BEGIN Selected extract
Tina Wendy Stowell, Baroness Stowell of Beeston,  (born 2 July 1967) is a British Conservative politician and member of the House of Lords.

Baroness Stowell served as Leader of the House of Lords and Lord Keeper of the Privy Seal under David Cameron. She was succeeded by the Baroness Evans of Bowes Park on 14 July 2016.

Early life and education
Stowell grew up in Beeston, Nottinghamshire. Her father was a painter/decorator and her mother worked in a local factory. She attended Chilwell Comprehensive School, where she gained five O-levels, followed by Broxtowe College in Beeston.

Career
After leaving college, Stowell worked at the Ministry of Defence between 1986 and 1988. She was then employed at the British Embassy in the United States until 1991, before transferring to the No. 10 Press Office, where she served under the then-Prime Minister John Major. In recognition of her performance in this position, she was appointed a Member of the Order of the British Empire (MBE) in the 1996 Birthday Honours.

Following the 1997 general election, Stowell worked at Conservative Party Headquarters during William Hague's tenure as party leader and was his Deputy Chief of Staff.

In November 2001, Stowell joined the BBC as deputy secretary. She became Head of Communications for the BBC Trust in 2003, in which capacity she worked for three successive chairmen (Gavyn Davies, Michael Grade, and Sir Michael Lyons). In September 2008 she became the BBC's Head of Corporate Affairs.

Peerage and Parliamentary career
In 2010, Stowell sought the Conservative nomination for the safe seat of Bromsgrove but lost to Sajid Javid. Labour MPs called for her to resign her BBC post to avoid a conflict of interest.

Stowell was created a Life Peer as Baroness Stowell of Beeston, of Beeston in the County of Nottinghamshire, on 10 January 2011. She was introduced to the House of Lords, where she sits on the Conservative benches, on 13 January 2011.

On 18 September 2011, Baroness Stowell was appointed a Baroness-in-Waiting to the Queen, following the promotion of the former Lord-in-Waiting Lord Taylor of Holbeach (who became a junior minister at the Department for Environment, Food and Rural Affairs).

In 2013, Baroness Stowell with the guidance of Christopher Briggs was responsible for steering the Marriage (Same Sex Couples) Bill for England and Wales through the House of Lords. She was subsequently, on 7 October 2013, promoted to the post of Parliamentary Under-Secretary at the Department for Communities and Local Government.

On 2 April 2014, she defended overseas property investors in London in a Parliamentary debate.

In a cabinet reshuffle in July 2014, Baroness Stowell was appointed Leader of the House of Lords and Lord Keeper of the Privy Seal. She also became a Privy Counsellor. In this capacity, though she was able to attend its meetings, she was not a full member of the Cabinet.
END Selected extract
BEGIN Dataset
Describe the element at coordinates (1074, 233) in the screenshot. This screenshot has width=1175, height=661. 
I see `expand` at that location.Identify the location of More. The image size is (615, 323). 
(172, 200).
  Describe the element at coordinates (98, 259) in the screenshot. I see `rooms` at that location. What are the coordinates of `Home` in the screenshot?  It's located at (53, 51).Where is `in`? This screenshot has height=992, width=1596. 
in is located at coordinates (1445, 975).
END Dataset
* _Exercise requirements_
A) According to the Stowell biography, which three chairmen did Stowell work for as Head of Communications for the BBC Trust?
B) Sum up the Stowell biography in two sentences.
C) Update the passage of the Stowell biography from "Baroness Stowell served" to "1996 Birthday Honours." by putting "Defence Ministry" in place of "Ministry of Defence".
The items come from a different source than the Stowell biography.

* _Expected outputs_
A) Gavyn Davies, Michael Grade, and Sir Michael Lyons.

B) Stowell, born in 1967 and raised in Beeston, Nottinghamshire, worked at the Ministry of Defence, the British Embassy in the United States, the No. 10 Press Office, Conservative Party Headquarters and the BBC before she was created a Life Peer in 2011. In the House of Lords she steered the Marriage (Same Sex Couples) Bill through in 2013, and she served as Leader of the House of Lords and Lord Keeper of the Privy Seal under David Cameron from July 2014 until the Baroness Evans of Bowes Park succeeded her on 14 July 2016.

C)
Baroness Stowell served as Leader of the House of Lords and Lord Keeper of the Privy Seal under David Cameron. She was succeeded by the Baroness Evans of Bowes Park on 14 July 2016.

Early life and education
Stowell grew up in Beeston, Nottinghamshire. Her father was a painter/decorator and her mother worked in a local factory. She attended Chilwell Comprehensive School, where she gained five O-levels, followed by Broxtowe College in Beeston.

Career
After leaving college, Stowell worked at the Defence Ministry between 1986 and 1988. She was then employed at the British Embassy in the United States until 1991, before transferring to the No. 10 Press Office, where she served under the then-Prime Minister John Major. In recognition of her performance in this position, she was appointed a Member of the Order of the British Empire (MBE) in the 1996 Birthday Honours.